Djendel (formerly Lavigerie during the period of French colonization) is a commune in the Aïn Defla wilaya in northern Algeria, located 110 km southwest of Algiers, 40 km east of Aïn Defla, and 30 km southwest of Médéa.

== History ==
Formerly a mixed commune (commune mixte^{[fr]} - an area where Europeans were present though in very small numbers) in the Algiers département of French Algeria, created on 25 August 1880, Djendel incorporated the douars (tribal territories) of Djendel, Ghribs, and Oued-Telbenet.

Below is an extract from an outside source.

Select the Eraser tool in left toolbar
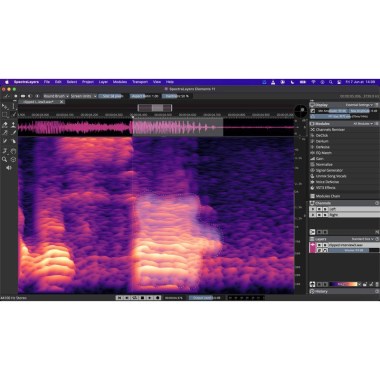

On 16 December 1905 Djendel absorbed some of the dissolved mixed commune of Hammam Righa. In 1956, it was promoted by decree from a mixed commune to a commune according to the Law of 1884 and was absorbed into the département of Orléansville. The commune maintained its municipal status during the restructuring of 1963, absorbing the former communes of Aïn Lechiekh and Oued Djemaâ (October 1963 for the latter).

In 1893, during the colonization period, the city was named Lavigerie in honor of Charles Martial Allemand Lavigerie. After independence, the commune was renamed Djendel by decree no. 65-246^{[fr]} of 30 September 1965.

== Demographics ==

- Area: 251 km^{2}
- Population: 30,170 (2008)
- Evolution of the population:
  - 16,361 in 1876
  - 18,884 in 1881
  - 26,851 in 1901
  - 34,170 (including 1,154 Europeans) in 1906
  - 6,368 in 1958
  - 8,773 in 1960
  - 24,924 in 1966
  - 26,849 in 1998

== Economy ==
The region is agricultural, and includes the Ghrib Dam.